WHAT YOU SHOULD DO → Can you copy out the following data word for word, everything from the line containing "This screenshot has height=603, width=1568." down to the line containing "[x=640, y=62]", with both of those lines included?

[Excerpt from a dataset]
▬▬▬▬▬▬

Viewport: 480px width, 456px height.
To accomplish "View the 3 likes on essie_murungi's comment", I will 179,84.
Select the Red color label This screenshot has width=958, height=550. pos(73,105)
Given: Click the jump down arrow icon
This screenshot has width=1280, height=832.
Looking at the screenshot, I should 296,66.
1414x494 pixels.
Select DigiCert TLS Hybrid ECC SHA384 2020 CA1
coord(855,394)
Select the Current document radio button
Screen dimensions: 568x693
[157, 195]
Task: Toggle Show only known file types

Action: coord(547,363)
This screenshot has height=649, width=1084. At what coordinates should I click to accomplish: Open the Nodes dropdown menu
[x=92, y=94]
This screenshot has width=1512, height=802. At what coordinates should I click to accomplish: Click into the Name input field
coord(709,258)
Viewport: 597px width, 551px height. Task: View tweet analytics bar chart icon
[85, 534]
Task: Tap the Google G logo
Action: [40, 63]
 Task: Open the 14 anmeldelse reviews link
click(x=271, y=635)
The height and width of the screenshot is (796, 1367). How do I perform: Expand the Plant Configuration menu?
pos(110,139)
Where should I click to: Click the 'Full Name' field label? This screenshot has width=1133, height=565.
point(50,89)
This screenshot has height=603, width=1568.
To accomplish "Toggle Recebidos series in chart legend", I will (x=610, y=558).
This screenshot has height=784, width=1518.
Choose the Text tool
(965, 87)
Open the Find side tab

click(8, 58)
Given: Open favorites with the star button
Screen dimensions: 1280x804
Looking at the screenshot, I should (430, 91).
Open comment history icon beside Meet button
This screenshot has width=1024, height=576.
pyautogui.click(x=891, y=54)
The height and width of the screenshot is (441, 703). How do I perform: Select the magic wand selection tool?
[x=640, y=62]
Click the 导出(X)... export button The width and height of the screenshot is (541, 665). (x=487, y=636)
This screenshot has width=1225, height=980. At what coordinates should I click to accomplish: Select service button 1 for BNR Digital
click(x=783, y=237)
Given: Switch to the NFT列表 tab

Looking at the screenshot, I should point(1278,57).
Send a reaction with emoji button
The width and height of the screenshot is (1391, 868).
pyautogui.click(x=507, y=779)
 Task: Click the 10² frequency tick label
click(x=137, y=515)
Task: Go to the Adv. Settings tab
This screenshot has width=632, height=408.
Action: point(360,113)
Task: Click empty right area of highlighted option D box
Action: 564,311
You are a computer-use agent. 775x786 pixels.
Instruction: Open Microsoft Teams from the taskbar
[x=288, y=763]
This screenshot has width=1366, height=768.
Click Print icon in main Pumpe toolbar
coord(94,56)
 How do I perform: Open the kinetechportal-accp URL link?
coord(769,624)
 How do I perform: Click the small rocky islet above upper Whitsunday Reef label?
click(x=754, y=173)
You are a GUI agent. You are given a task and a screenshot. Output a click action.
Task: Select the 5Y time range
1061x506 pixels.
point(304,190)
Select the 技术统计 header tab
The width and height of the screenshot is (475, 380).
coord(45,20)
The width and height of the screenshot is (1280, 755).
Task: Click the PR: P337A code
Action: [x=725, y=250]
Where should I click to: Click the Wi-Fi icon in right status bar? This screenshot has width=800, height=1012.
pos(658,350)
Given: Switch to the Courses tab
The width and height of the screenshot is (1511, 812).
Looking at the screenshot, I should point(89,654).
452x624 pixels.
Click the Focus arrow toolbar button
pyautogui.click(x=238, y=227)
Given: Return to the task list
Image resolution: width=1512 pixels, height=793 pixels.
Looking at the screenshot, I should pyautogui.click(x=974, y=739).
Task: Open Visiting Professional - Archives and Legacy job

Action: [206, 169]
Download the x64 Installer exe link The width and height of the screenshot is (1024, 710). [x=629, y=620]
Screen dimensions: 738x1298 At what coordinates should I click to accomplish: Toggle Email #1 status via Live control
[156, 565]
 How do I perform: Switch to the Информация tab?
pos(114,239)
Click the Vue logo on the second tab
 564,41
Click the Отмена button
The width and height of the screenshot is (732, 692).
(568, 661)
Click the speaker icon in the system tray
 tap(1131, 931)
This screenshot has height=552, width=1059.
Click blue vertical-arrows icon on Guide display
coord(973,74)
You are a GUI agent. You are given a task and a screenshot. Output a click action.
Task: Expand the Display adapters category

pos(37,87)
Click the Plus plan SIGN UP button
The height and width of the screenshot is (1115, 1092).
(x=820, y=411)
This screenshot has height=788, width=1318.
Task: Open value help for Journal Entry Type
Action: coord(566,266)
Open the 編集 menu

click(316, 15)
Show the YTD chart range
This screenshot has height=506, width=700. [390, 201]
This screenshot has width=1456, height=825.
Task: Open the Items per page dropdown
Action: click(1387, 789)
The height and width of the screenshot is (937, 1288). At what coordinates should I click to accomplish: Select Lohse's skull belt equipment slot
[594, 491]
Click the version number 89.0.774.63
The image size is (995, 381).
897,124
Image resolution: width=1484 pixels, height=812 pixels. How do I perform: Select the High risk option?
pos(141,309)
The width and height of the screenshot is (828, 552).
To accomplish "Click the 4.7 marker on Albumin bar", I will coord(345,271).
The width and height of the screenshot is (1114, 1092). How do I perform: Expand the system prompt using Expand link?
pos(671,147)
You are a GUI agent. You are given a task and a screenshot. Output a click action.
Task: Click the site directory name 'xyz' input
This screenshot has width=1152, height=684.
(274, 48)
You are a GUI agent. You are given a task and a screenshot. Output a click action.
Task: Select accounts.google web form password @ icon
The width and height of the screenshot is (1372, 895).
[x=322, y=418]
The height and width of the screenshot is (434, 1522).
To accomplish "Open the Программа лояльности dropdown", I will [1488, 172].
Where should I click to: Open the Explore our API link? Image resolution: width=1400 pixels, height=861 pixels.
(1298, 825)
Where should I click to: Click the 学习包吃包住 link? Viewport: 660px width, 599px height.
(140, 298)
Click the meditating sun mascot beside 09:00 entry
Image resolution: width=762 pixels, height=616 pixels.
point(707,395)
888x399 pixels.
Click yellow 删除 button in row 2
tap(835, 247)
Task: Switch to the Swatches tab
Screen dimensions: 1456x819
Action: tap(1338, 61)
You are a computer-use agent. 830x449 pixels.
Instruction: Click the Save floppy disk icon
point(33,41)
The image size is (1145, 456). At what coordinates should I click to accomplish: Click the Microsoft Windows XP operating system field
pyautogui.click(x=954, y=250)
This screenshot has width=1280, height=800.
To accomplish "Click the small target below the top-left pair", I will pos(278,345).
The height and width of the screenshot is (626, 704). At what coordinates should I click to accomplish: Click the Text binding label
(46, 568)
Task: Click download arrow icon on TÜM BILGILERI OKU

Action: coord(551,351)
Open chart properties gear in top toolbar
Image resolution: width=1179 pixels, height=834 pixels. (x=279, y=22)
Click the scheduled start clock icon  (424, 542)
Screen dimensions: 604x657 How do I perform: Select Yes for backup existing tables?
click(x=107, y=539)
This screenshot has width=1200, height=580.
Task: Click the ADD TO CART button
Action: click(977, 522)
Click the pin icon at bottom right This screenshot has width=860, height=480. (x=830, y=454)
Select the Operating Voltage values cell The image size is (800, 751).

▬▬▬▬▬▬

SOLVED EXERCISE →
This screenshot has height=603, width=1568.
To accomplish "Toggle Recebidos series in chart legend", I will (x=610, y=558).
This screenshot has height=784, width=1518.
Choose the Text tool
(965, 87)
Open the Find side tab

click(8, 58)
Given: Open favorites with the star button
Screen dimensions: 1280x804
Looking at the screenshot, I should (430, 91).
Open comment history icon beside Meet button
This screenshot has width=1024, height=576.
pyautogui.click(x=891, y=54)
The height and width of the screenshot is (441, 703). How do I perform: Select the magic wand selection tool?
[x=640, y=62]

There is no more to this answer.